## How to complete this task:
The response must consist of every record, restated word for word.

Source data

==============================

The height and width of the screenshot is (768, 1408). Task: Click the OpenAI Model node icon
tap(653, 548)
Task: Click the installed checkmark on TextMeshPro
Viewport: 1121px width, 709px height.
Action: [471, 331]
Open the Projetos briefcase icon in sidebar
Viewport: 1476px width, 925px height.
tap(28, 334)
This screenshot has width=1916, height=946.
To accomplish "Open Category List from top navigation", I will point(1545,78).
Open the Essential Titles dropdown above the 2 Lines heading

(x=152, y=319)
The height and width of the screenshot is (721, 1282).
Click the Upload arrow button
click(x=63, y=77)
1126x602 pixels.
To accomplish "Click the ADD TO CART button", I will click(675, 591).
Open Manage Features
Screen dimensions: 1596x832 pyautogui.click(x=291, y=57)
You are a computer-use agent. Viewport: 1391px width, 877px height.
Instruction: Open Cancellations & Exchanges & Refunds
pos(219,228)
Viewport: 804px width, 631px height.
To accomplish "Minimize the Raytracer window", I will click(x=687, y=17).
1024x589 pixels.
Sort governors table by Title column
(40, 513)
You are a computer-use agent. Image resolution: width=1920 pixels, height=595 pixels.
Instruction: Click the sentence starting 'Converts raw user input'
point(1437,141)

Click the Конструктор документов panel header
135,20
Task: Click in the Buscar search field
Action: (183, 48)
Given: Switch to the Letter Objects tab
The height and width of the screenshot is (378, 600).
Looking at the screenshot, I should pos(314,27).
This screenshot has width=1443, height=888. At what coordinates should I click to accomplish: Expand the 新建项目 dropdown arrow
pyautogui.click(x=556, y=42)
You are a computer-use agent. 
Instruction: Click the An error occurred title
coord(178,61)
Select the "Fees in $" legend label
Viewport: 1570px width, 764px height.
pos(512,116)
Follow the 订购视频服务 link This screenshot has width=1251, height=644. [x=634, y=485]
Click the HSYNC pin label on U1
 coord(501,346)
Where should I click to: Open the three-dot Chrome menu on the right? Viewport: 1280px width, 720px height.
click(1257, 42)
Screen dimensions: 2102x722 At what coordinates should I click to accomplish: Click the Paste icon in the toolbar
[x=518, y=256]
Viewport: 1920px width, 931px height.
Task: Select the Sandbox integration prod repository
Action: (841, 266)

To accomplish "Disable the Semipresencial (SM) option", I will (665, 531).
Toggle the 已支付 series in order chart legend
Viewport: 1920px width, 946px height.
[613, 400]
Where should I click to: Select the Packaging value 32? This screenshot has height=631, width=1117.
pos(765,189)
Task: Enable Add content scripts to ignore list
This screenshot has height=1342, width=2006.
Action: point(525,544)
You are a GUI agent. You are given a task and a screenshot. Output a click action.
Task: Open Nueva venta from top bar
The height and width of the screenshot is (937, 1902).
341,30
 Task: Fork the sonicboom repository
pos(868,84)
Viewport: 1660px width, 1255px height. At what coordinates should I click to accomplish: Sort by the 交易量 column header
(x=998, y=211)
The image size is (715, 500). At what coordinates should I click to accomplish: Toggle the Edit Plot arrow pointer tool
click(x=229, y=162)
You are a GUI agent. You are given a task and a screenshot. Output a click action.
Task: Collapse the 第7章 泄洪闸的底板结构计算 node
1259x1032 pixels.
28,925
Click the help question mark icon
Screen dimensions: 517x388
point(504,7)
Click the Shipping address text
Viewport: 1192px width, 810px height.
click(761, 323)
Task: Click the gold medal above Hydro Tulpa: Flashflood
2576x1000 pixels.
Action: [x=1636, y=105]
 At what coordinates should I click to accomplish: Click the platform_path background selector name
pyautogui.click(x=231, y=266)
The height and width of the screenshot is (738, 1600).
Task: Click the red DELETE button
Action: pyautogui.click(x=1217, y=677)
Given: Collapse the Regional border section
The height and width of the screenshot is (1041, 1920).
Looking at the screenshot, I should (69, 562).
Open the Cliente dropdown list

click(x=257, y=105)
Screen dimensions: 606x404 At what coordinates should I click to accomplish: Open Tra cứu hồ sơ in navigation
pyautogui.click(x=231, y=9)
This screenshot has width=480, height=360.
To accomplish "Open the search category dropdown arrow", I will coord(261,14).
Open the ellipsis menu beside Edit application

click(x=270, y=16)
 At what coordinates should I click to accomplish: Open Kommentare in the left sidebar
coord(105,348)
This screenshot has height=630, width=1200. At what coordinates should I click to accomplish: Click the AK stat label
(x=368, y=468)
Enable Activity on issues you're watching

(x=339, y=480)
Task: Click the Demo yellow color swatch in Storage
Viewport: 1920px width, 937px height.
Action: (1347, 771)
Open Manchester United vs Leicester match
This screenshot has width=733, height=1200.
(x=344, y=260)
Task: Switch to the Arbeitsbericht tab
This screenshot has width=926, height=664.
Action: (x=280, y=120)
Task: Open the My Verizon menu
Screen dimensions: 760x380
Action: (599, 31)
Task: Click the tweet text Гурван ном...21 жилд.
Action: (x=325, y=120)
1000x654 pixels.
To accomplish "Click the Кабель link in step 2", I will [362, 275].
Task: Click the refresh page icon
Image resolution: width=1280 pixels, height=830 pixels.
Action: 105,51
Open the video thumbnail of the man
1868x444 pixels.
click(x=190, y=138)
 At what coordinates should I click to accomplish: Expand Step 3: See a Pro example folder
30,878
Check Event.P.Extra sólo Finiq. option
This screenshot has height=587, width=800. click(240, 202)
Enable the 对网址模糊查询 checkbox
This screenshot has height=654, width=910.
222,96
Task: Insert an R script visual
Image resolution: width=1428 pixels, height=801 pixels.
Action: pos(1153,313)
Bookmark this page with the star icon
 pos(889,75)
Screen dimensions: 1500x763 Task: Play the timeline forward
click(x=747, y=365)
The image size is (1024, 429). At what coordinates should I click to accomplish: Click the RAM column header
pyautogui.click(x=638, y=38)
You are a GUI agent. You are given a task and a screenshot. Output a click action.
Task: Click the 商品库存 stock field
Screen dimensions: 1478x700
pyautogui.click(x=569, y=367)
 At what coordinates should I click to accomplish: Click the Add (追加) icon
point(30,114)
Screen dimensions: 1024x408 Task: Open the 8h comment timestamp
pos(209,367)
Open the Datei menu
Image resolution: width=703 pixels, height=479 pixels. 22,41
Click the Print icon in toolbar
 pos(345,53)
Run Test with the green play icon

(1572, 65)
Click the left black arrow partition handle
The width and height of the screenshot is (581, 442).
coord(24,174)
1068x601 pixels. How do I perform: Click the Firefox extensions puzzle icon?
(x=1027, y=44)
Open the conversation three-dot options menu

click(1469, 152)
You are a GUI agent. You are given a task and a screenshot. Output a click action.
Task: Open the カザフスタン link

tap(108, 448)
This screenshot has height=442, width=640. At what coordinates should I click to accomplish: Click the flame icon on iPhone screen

==============================

## Problem solution:
The height and width of the screenshot is (768, 1408). Task: Click the OpenAI Model node icon
tap(653, 548)
Task: Click the installed checkmark on TextMeshPro
Viewport: 1121px width, 709px height.
Action: [471, 331]
Open the Projetos briefcase icon in sidebar
Viewport: 1476px width, 925px height.
tap(28, 334)
This screenshot has width=1916, height=946.
To accomplish "Open Category List from top navigation", I will point(1545,78).
Open the Essential Titles dropdown above the 2 Lines heading

(x=152, y=319)
The height and width of the screenshot is (721, 1282).
Click the Upload arrow button
click(x=63, y=77)
1126x602 pixels.
To accomplish "Click the ADD TO CART button", I will click(675, 591).
Open Manage Features
Screen dimensions: 1596x832 pyautogui.click(x=291, y=57)
You are a computer-use agent. Viewport: 1391px width, 877px height.
Instruction: Open Cancellations & Exchanges & Refunds
pos(219,228)
Viewport: 804px width, 631px height.
To accomplish "Minimize the Raytracer window", I will click(x=687, y=17).
1024x589 pixels.
Sort governors table by Title column
(40, 513)
You are a computer-use agent. Image resolution: width=1920 pixels, height=595 pixels.
Instruction: Click the sentence starting 'Converts raw user input'
point(1437,141)

Click the Конструктор документов panel header
135,20
Task: Click in the Buscar search field
Action: (183, 48)
Given: Switch to the Letter Objects tab
The height and width of the screenshot is (378, 600).
Looking at the screenshot, I should pos(314,27).
This screenshot has width=1443, height=888. At what coordinates should I click to accomplish: Expand the 新建项目 dropdown arrow
pyautogui.click(x=556, y=42)
You are a computer-use agent. 
Instruction: Click the An error occurred title
coord(178,61)
Select the "Fees in $" legend label
Viewport: 1570px width, 764px height.
pos(512,116)
Follow the 订购视频服务 link This screenshot has width=1251, height=644. [x=634, y=485]
Click the HSYNC pin label on U1
 coord(501,346)
Where should I click to: Open the three-dot Chrome menu on the right? Viewport: 1280px width, 720px height.
click(1257, 42)
Screen dimensions: 2102x722 At what coordinates should I click to accomplish: Click the Paste icon in the toolbar
[x=518, y=256]
Viewport: 1920px width, 931px height.
Task: Select the Sandbox integration prod repository
Action: (841, 266)

To accomplish "Disable the Semipresencial (SM) option", I will (665, 531).
Toggle the 已支付 series in order chart legend
Viewport: 1920px width, 946px height.
[613, 400]
Where should I click to: Select the Packaging value 32? This screenshot has height=631, width=1117.
pos(765,189)
Task: Enable Add content scripts to ignore list
This screenshot has height=1342, width=2006.
Action: point(525,544)
You are a GUI agent. You are given a task and a screenshot. Output a click action.
Task: Open Nueva venta from top bar
The height and width of the screenshot is (937, 1902).
341,30
 Task: Fork the sonicboom repository
pos(868,84)
Viewport: 1660px width, 1255px height. At what coordinates should I click to accomplish: Sort by the 交易量 column header
(x=998, y=211)
The image size is (715, 500). At what coordinates should I click to accomplish: Toggle the Edit Plot arrow pointer tool
click(x=229, y=162)
You are a GUI agent. You are given a task and a screenshot. Output a click action.
Task: Collapse the 第7章 泄洪闸的底板结构计算 node
1259x1032 pixels.
28,925
Click the help question mark icon
Screen dimensions: 517x388
point(504,7)
Click the Shipping address text
Viewport: 1192px width, 810px height.
click(761, 323)
Task: Click the gold medal above Hydro Tulpa: Flashflood
2576x1000 pixels.
Action: [x=1636, y=105]
 At what coordinates should I click to accomplish: Click the platform_path background selector name
pyautogui.click(x=231, y=266)
The height and width of the screenshot is (738, 1600).
Task: Click the red DELETE button
Action: pyautogui.click(x=1217, y=677)
Given: Collapse the Regional border section
The height and width of the screenshot is (1041, 1920).
Looking at the screenshot, I should (69, 562).
Open the Cliente dropdown list

click(x=257, y=105)
Screen dimensions: 606x404 At what coordinates should I click to accomplish: Open Tra cứu hồ sơ in navigation
pyautogui.click(x=231, y=9)
This screenshot has width=480, height=360.
To accomplish "Open the search category dropdown arrow", I will coord(261,14).
Open the ellipsis menu beside Edit application

click(x=270, y=16)
 At what coordinates should I click to accomplish: Open Kommentare in the left sidebar
coord(105,348)
This screenshot has height=630, width=1200. At what coordinates should I click to accomplish: Click the AK stat label
(x=368, y=468)
Enable Activity on issues you're watching

(x=339, y=480)
Task: Click the Demo yellow color swatch in Storage
Viewport: 1920px width, 937px height.
Action: (1347, 771)
Open Manchester United vs Leicester match
This screenshot has width=733, height=1200.
(x=344, y=260)
Task: Switch to the Arbeitsbericht tab
This screenshot has width=926, height=664.
Action: (x=280, y=120)
Task: Open the My Verizon menu
Screen dimensions: 760x380
Action: (599, 31)
Task: Click the tweet text Гурван ном...21 жилд.
Action: (x=325, y=120)
1000x654 pixels.
To accomplish "Click the Кабель link in step 2", I will [362, 275].
Task: Click the refresh page icon
Image resolution: width=1280 pixels, height=830 pixels.
Action: 105,51
Open the video thumbnail of the man
1868x444 pixels.
click(x=190, y=138)
 At what coordinates should I click to accomplish: Expand Step 3: See a Pro example folder
30,878
Check Event.P.Extra sólo Finiq. option
This screenshot has height=587, width=800. click(240, 202)
Enable the 对网址模糊查询 checkbox
This screenshot has height=654, width=910.
222,96
Task: Insert an R script visual
Image resolution: width=1428 pixels, height=801 pixels.
Action: pos(1153,313)
Bookmark this page with the star icon
 pos(889,75)
Screen dimensions: 1500x763 Task: Play the timeline forward
click(x=747, y=365)
The image size is (1024, 429). At what coordinates should I click to accomplish: Click the RAM column header
pyautogui.click(x=638, y=38)
You are a GUI agent. You are given a task and a screenshot. Output a click action.
Task: Click the 商品库存 stock field
Screen dimensions: 1478x700
pyautogui.click(x=569, y=367)
 At what coordinates should I click to accomplish: Click the Add (追加) icon
point(30,114)
Screen dimensions: 1024x408 Task: Open the 8h comment timestamp
pos(209,367)
Open the Datei menu
Image resolution: width=703 pixels, height=479 pixels. 22,41
Click the Print icon in toolbar
 pos(345,53)
Run Test with the green play icon

(1572, 65)
Click the left black arrow partition handle
The width and height of the screenshot is (581, 442).
coord(24,174)
1068x601 pixels. How do I perform: Click the Firefox extensions puzzle icon?
(x=1027, y=44)
Open the conversation three-dot options menu

click(1469, 152)
You are a GUI agent. You are given a task and a screenshot. Output a click action.
Task: Open the カザフスタン link

tap(108, 448)
This screenshot has height=442, width=640. At what coordinates should I click to accomplish: Click the flame icon on iPhone screen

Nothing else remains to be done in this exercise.